At Himlingoje on the Danish island of Sjælland archaeologists found a cemetery of graves furnished with rich collections of grave goods. Many were found to contain Roman weapons and horse-riding equipment. In the grave of a woman there were high-status Roman items together with the very best locally crafted objects – all of it dated to the early part of the third century
AD
.

At Hedegaard on the Jutland peninsula archaeologists were called in to investigate land about to be disturbed by the construction of a new gas pipeline. What they unearthed there was an Iron Age settlement occupied both before and during the time of contact with Rome. Perhaps most exciting of all was the discovery of a cemetery containing 200 graves of people laid to rest between the end of the first century
BC
and the first century
AD
. While the earlier graves contained cremations – evidence of commitment to older traditions – those buried during Roman times were dominated by inhumations of the whole body.

Accompanying one of the later burials was what initially appeared as no more than a large lump of corrosion. Closer examination, however, followed by careful conservation,
revealed a pair of iron shears – exactly like those used centuries later for clipping sheep’s fleeces in the years before the advent of electricity – a small iron knife about nine inches long and an unusual iron lance head. All were Roman in style but the prize of the collection was a large Roman dagger of a distinctive sort, known as a
pugio.
The dagger had been buried alongside, but not inside, its own highly decorated iron sheath. Clearly these had once been among the possessions of a Roman legionary; but through the process of trade and exchange they had found their way into the grave of an important member of Iron Age Danish society.
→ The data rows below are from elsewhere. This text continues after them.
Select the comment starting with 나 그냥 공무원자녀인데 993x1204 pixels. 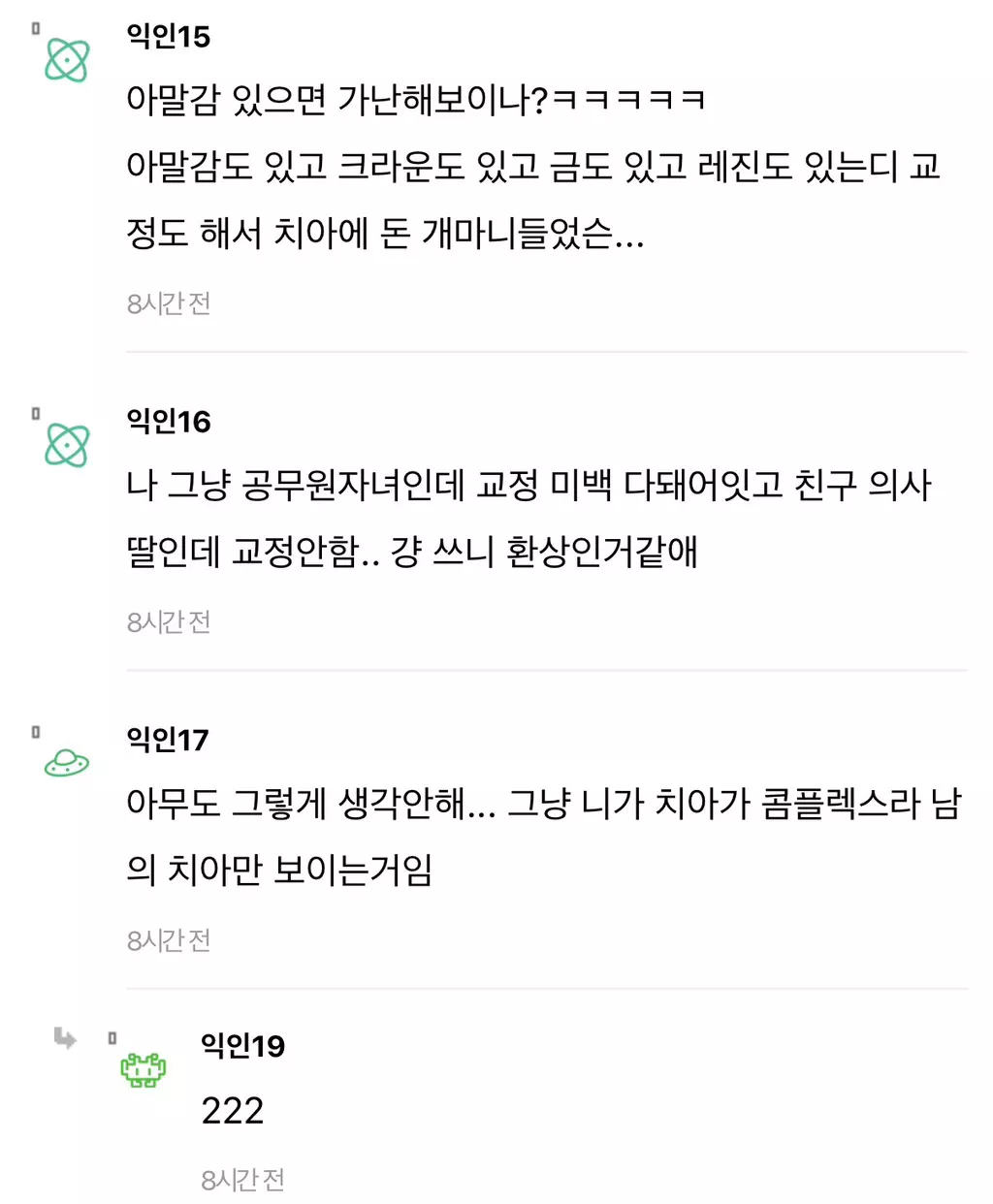(x=528, y=518)
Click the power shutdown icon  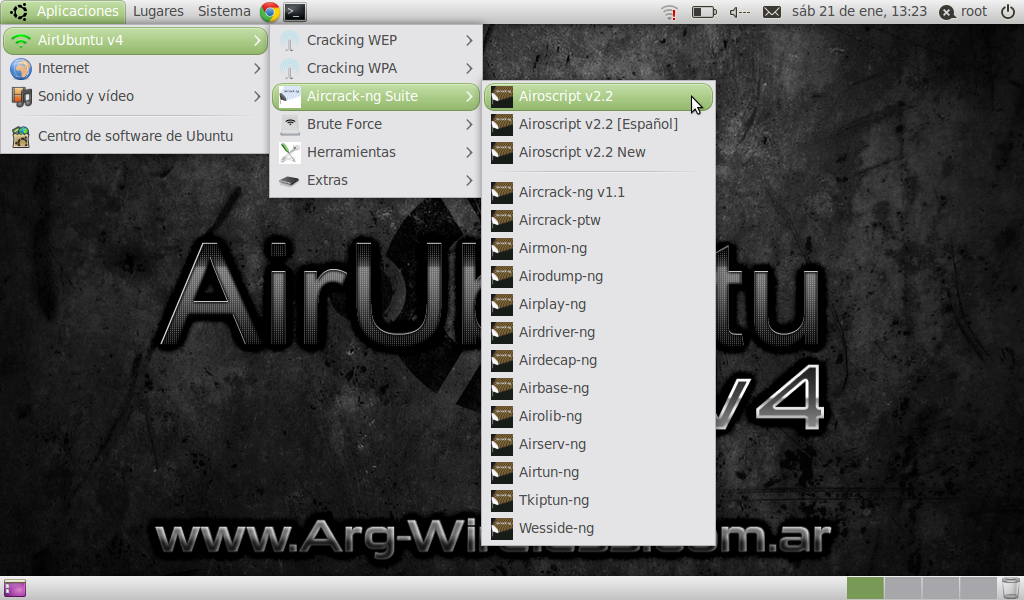[x=1007, y=12]
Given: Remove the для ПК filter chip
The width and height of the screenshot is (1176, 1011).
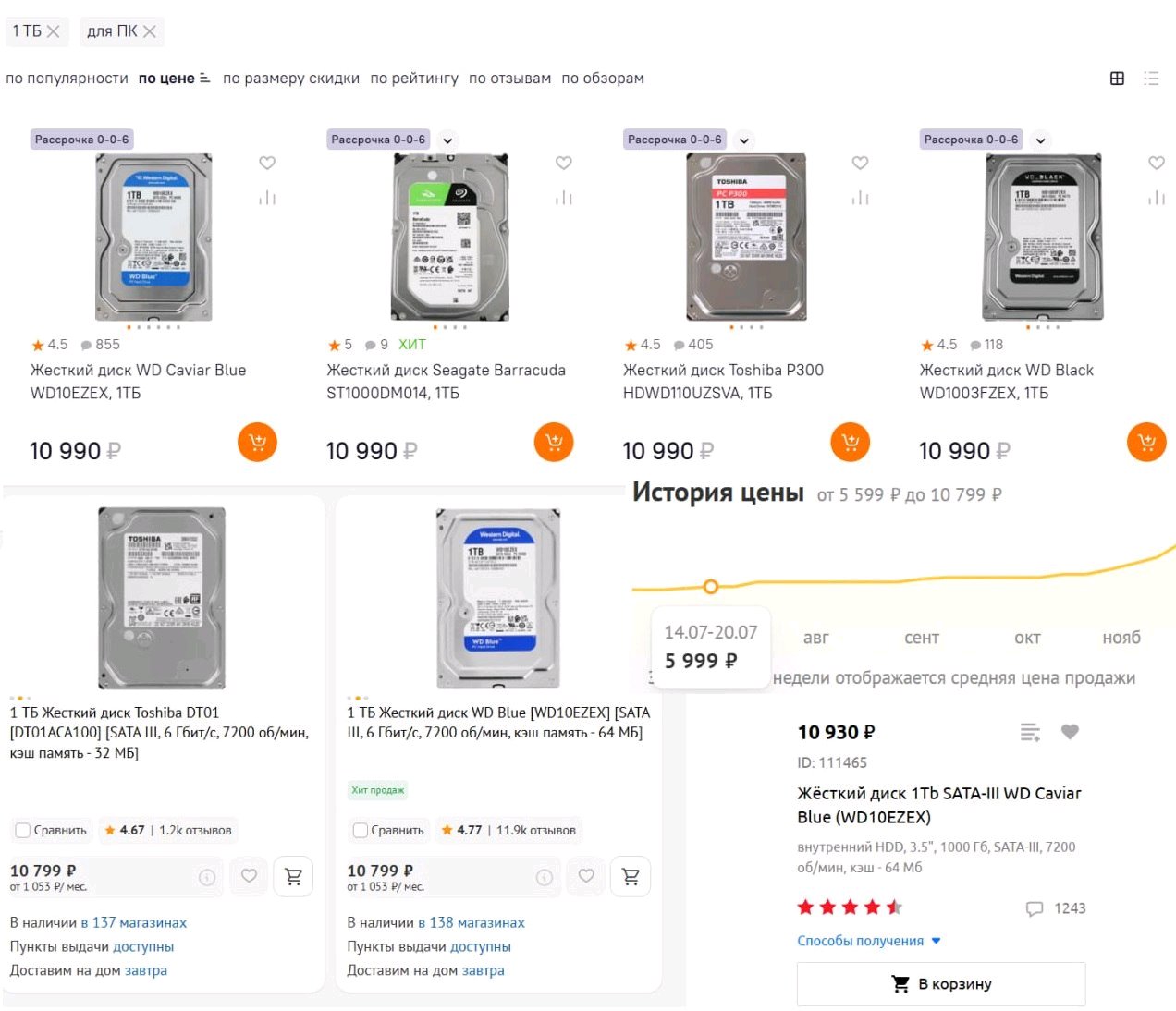Looking at the screenshot, I should point(149,31).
Another grave contained several small items of bronze jewellery but also a spiral of thick gold wire and two large beads of solid gold. The smaller of the two weighed 19 carats, the larger 23 carats – and both were clearly once among the possessions of a rich, high-status individual.

Elsewhere in the cemetery was a grave altogether more in keeping with our expectations of Scandinavian people. Though reduced by time and the processes of decay to no more than an impression in the soil, one of the Hedegaard graves contained a boat burial. The oak-built craft, long gone but clearly identifiable nonetheless, had been 10 feet long by around two to three feet wide.
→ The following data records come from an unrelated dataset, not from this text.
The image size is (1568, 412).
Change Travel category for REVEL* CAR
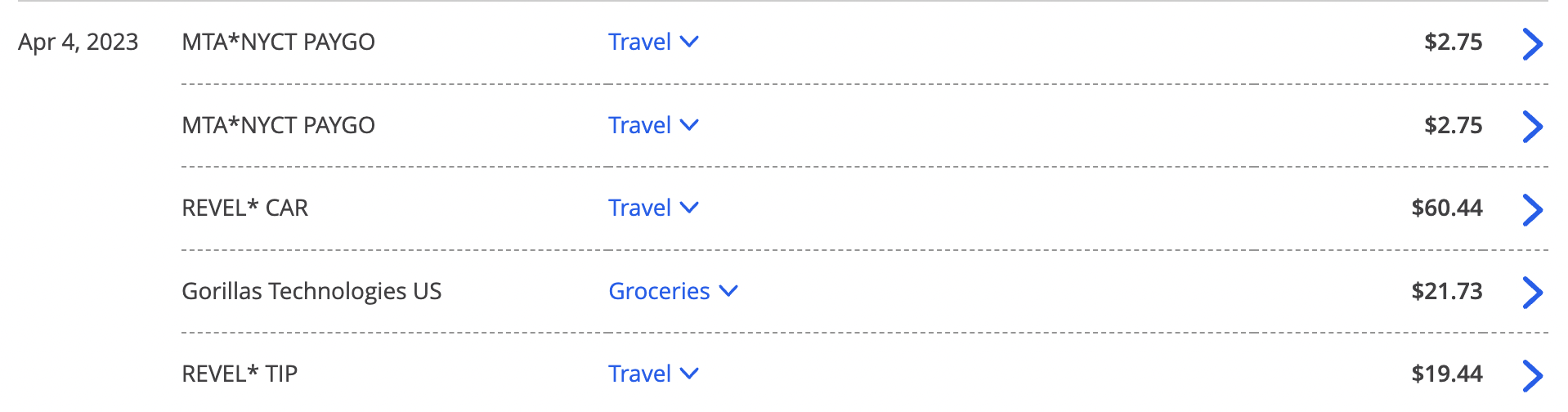coord(653,208)
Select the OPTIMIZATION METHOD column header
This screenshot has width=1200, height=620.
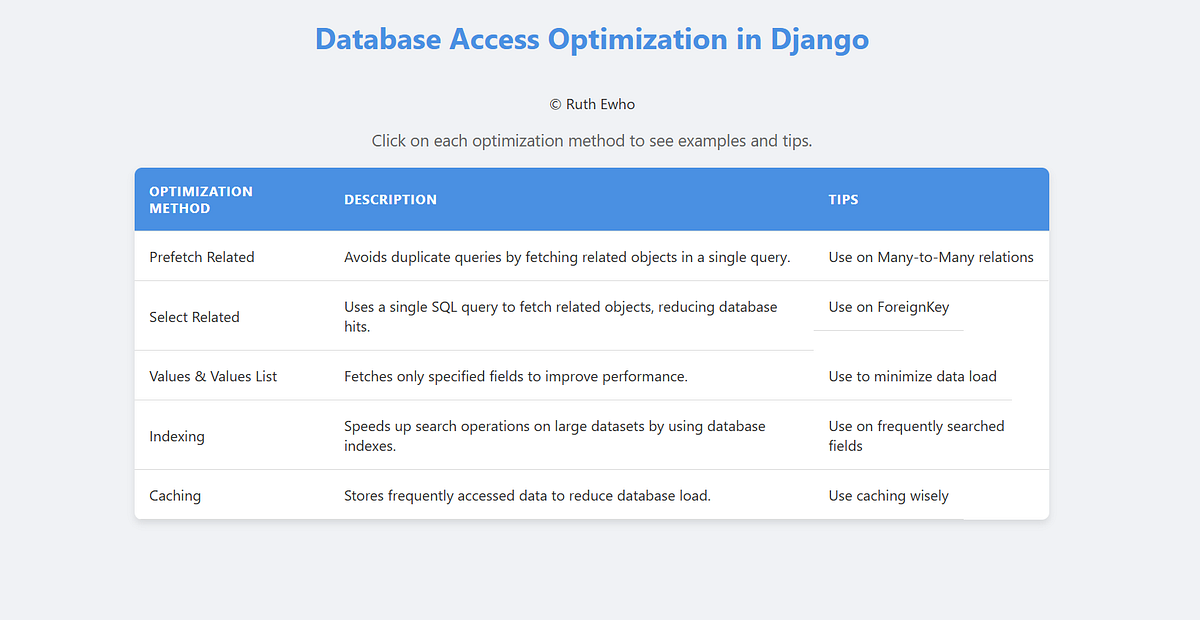(x=200, y=199)
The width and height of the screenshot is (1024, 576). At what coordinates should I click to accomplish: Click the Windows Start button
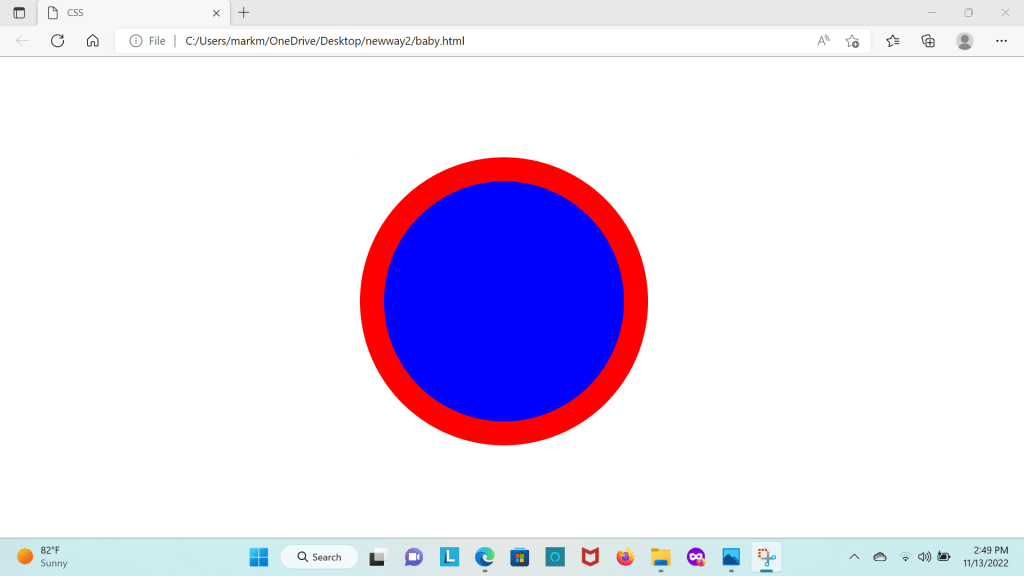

Hedegaard had been home to a community whose leaders learnt to covet and enjoy the status symbols available to those with connections both to the Roman Empire and to their nearer neighbours in northern Europe. Farming intensified during those first centuries of the new millennium, producing surplus for trade, and there was, as always, an appetite, throughout Europe and even further east, for the natural resources of the north.

Commodities moving in the other direction – from southern and central Europe towards the northern coastlines – followed
two distinct routes. One was via the Elbe and Rhine rivers to the North Sea, from where ships and boats could depart for journeys along the western seaboard of Denmark and then onwards to the Atlantic coast of Norway. The alternative route followed the Oder and Vistula rivers to the Baltic coast, from where it was a relatively short hop to the island of Gotland. Ideally located in the heart of the Baltic, Gotland was the perfect distribution point for goods headed for Sweden.
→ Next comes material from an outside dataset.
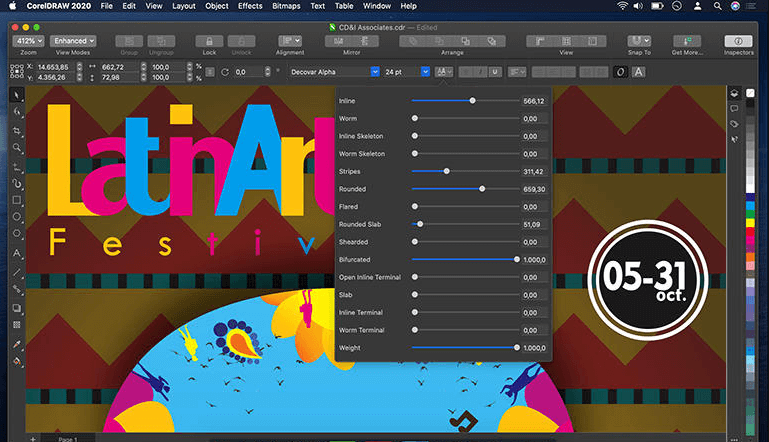
Task: Open the Effects menu
Action: click(x=250, y=6)
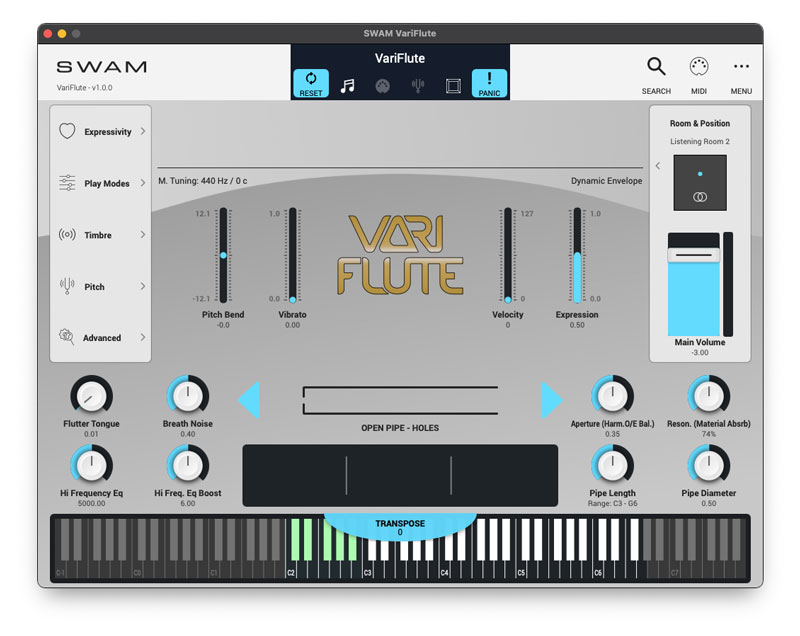Click the Reset icon button
Screen dimensions: 800x636
point(311,84)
Many archaeologists are of the opinion that it was during the centuries of the Roman Iron Age that the leaders of some powerful families in Scandinavia began to exert their authority over more than just secular concerns. Towards the end of the period it seems some of the chieftains were also positioning themselves as the intermediaries between the world of men and the world of the gods and goddesses.

A farming settlement was established at Gudme, towards the eastern side of the Danish island of Fyn, sometime in the first century
BC
, and occupation there continued for over 500 years. During that time the village grew both in terms of size and prosperity until, by the end of the fourth century
AD
, it was clearly an important centre and home to some powerful and wealthy individuals.